Scan the entries for the word "Pick" and return every line that has it.

Dataset excerpts:
"""

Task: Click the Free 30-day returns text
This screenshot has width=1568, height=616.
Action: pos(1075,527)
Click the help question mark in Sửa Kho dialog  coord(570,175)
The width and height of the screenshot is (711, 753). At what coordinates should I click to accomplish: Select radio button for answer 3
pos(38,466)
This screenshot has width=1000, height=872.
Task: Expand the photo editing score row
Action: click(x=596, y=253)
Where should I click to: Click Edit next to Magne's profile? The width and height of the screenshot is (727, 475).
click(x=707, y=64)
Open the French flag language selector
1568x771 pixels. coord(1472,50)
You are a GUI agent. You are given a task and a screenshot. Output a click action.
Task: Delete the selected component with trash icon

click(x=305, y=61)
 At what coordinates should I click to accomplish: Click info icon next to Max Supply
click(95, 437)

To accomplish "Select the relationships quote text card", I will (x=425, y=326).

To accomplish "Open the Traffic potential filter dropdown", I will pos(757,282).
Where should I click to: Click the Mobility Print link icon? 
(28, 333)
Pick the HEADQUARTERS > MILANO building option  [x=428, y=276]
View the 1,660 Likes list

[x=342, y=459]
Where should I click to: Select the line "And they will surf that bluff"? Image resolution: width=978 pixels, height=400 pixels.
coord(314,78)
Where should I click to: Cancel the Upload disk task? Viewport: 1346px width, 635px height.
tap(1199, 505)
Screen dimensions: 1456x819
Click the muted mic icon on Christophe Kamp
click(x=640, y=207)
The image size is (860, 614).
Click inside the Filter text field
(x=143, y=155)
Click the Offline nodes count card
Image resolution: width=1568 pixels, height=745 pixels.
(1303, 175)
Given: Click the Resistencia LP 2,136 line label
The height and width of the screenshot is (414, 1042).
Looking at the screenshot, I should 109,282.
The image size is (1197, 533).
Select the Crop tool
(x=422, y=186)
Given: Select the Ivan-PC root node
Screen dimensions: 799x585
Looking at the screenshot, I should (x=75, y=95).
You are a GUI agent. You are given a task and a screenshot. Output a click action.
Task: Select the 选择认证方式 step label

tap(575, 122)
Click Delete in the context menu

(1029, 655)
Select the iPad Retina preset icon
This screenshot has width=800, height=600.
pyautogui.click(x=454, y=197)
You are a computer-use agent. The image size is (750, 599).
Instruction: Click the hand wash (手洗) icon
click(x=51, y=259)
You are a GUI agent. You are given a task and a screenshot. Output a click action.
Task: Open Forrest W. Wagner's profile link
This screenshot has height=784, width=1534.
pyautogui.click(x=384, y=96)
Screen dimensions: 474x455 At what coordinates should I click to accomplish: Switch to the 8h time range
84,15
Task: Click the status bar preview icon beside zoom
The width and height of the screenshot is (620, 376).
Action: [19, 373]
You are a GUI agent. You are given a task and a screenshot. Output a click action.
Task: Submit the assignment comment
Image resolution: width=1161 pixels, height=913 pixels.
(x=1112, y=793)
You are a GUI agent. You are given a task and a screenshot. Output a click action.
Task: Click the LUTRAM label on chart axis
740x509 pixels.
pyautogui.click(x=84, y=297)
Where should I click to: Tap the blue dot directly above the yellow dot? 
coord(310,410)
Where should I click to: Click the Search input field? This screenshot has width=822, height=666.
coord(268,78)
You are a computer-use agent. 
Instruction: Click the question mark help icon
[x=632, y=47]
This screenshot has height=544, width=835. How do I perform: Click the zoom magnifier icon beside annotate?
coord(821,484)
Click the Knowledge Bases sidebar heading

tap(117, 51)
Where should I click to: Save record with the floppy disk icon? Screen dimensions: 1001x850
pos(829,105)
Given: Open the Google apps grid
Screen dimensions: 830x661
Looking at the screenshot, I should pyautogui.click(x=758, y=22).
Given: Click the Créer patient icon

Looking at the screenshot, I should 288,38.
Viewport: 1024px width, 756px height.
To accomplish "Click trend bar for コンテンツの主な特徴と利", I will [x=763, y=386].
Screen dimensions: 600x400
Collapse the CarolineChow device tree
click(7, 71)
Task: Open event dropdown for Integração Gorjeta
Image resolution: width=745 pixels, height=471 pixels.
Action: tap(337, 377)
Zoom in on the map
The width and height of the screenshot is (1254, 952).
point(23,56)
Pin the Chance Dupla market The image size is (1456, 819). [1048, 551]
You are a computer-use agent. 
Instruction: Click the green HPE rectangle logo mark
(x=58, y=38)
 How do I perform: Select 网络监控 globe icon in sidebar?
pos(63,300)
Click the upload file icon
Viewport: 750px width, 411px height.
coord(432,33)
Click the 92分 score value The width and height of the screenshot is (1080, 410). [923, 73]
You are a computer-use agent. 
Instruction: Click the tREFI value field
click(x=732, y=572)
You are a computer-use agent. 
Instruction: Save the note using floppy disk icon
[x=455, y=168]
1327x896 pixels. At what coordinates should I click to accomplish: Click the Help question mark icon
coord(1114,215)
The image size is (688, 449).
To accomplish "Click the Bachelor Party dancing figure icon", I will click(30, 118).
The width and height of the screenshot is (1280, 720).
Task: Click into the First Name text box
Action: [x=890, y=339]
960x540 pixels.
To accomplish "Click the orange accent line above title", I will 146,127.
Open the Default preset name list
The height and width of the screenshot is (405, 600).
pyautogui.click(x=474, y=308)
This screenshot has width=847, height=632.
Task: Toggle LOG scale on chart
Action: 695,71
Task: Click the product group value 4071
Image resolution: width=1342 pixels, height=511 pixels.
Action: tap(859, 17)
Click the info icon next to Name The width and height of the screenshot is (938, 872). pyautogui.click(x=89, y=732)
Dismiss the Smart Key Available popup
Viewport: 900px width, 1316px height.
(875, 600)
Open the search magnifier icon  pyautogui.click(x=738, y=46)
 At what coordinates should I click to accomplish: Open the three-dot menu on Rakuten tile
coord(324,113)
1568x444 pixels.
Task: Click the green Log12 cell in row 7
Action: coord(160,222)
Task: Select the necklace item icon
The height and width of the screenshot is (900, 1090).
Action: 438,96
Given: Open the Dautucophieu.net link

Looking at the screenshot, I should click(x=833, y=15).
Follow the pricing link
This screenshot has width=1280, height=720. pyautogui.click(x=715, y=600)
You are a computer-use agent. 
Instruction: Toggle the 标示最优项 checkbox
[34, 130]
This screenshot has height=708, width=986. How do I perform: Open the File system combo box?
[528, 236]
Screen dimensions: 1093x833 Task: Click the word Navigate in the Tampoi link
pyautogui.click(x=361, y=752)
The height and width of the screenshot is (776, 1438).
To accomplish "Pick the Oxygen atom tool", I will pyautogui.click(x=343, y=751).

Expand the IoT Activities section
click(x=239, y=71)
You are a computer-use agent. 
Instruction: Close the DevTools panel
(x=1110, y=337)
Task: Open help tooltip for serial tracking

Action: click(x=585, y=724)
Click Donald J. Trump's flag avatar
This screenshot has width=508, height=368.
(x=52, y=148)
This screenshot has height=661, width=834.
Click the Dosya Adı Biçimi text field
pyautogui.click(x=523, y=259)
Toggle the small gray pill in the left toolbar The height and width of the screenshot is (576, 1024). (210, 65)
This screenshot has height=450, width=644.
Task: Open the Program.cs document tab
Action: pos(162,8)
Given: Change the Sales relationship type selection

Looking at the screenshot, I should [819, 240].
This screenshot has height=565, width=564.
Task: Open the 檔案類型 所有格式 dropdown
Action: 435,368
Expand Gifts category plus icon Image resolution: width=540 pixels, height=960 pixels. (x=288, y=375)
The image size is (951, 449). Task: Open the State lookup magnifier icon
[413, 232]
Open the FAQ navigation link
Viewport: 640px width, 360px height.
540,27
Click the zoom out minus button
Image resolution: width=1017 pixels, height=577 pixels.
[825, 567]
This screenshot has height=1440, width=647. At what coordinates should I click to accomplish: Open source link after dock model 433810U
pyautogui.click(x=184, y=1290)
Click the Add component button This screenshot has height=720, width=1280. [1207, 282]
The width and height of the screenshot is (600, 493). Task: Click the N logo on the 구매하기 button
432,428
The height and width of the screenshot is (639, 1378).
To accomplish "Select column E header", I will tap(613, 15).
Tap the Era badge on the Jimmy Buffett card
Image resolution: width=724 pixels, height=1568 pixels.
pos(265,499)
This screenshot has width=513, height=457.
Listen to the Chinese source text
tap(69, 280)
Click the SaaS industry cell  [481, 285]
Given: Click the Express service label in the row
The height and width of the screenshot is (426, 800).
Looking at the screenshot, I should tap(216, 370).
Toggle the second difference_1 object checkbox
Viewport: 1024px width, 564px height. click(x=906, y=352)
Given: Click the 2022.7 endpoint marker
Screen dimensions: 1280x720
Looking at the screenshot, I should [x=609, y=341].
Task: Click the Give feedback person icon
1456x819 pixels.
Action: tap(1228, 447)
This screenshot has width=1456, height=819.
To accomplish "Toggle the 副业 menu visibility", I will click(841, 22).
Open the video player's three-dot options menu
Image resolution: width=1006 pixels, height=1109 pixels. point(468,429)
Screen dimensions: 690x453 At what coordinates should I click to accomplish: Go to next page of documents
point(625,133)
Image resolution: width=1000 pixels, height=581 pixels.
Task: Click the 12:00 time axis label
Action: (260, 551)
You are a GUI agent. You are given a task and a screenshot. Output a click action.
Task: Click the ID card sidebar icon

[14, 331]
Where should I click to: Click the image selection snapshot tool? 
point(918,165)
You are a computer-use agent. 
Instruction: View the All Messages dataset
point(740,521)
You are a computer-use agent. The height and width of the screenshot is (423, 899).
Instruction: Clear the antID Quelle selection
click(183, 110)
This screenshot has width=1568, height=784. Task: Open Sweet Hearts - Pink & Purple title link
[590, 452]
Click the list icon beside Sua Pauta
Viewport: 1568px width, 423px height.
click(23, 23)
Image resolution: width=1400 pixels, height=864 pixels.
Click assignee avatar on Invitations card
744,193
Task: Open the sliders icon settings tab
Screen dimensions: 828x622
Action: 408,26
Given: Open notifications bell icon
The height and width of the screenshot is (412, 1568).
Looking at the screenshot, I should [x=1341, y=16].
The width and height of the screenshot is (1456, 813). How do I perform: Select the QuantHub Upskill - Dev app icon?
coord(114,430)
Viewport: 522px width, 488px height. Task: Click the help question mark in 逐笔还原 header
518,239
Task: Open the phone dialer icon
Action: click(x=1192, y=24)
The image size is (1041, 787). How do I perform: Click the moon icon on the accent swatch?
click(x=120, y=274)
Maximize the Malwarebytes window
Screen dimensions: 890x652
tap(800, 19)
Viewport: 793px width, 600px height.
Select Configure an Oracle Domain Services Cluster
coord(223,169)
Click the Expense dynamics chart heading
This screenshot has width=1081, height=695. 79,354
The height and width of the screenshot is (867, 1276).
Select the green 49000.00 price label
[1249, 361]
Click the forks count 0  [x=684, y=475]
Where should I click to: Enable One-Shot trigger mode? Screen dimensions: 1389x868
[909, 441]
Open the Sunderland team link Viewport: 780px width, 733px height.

"""

* [Expected answer]
Pick the HEADQUARTERS > MILANO building option  [x=428, y=276]
To accomplish "Pick the Oxygen atom tool", I will pyautogui.click(x=343, y=751).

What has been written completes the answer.